(Rows from a pointing dataset)
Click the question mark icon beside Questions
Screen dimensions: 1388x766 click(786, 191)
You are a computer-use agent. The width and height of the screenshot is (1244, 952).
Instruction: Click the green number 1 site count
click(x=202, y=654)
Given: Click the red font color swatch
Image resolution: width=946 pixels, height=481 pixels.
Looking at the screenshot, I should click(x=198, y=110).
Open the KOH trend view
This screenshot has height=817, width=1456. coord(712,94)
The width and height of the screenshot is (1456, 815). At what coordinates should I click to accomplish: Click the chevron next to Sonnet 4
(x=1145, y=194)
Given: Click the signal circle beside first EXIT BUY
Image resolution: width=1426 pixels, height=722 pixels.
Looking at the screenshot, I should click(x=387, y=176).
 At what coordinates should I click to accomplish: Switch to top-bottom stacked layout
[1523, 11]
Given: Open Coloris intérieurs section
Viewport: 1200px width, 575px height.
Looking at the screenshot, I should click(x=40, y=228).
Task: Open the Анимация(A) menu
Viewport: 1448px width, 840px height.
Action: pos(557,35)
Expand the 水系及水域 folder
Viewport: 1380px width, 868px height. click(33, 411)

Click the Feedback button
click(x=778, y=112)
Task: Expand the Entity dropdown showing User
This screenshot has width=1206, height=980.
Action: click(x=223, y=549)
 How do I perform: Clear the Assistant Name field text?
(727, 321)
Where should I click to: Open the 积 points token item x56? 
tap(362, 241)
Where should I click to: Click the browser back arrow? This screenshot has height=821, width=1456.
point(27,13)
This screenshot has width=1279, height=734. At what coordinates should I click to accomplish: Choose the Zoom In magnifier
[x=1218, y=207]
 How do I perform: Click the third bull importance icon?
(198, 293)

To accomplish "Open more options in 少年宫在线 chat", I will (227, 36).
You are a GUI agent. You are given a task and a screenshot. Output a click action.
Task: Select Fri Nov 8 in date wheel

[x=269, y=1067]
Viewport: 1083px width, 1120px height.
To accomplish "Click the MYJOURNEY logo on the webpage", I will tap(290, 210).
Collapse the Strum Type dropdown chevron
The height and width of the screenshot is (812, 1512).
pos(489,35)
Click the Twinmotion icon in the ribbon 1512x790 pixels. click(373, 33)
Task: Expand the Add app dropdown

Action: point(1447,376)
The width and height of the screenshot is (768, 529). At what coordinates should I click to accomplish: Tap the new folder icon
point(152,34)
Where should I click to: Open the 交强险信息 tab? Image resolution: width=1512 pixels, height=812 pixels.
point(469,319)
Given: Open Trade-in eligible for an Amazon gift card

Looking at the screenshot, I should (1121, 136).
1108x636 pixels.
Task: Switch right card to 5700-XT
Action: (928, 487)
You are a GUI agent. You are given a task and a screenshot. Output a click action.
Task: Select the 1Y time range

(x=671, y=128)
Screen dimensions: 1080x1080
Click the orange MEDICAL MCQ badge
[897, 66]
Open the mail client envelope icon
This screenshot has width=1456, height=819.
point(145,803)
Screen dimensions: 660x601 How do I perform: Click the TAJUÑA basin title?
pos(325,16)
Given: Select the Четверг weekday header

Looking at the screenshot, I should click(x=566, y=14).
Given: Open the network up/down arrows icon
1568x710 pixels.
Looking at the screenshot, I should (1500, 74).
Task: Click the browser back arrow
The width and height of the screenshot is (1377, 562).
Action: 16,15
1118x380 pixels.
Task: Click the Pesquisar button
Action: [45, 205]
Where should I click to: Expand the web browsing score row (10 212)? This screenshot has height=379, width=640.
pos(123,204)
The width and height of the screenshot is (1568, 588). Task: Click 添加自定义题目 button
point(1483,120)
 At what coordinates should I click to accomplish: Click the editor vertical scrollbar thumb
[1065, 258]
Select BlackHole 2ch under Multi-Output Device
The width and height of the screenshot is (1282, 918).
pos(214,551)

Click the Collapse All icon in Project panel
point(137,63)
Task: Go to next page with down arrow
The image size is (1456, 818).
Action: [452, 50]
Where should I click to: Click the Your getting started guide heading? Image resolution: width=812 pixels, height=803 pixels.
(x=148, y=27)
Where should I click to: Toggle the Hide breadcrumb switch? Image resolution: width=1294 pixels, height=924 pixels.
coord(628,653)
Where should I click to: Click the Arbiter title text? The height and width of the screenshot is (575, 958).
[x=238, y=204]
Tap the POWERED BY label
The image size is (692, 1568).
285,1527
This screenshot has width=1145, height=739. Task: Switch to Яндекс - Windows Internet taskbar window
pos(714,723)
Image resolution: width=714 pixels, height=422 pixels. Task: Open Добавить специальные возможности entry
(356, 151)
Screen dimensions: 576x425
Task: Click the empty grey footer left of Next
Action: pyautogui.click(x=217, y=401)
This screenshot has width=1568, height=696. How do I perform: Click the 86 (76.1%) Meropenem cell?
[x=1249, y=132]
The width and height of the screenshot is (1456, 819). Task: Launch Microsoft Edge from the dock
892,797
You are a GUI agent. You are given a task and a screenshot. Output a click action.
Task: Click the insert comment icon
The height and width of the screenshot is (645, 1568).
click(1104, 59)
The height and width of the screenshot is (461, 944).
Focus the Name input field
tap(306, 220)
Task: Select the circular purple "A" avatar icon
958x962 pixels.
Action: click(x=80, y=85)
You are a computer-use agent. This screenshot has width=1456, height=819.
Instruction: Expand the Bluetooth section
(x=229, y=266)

Challenge >>
Copy out every row above that contains the string "field". Match case exactly.

Task answer >>
 How do I perform: Clear the Assistant Name field text?
Focus the Name input field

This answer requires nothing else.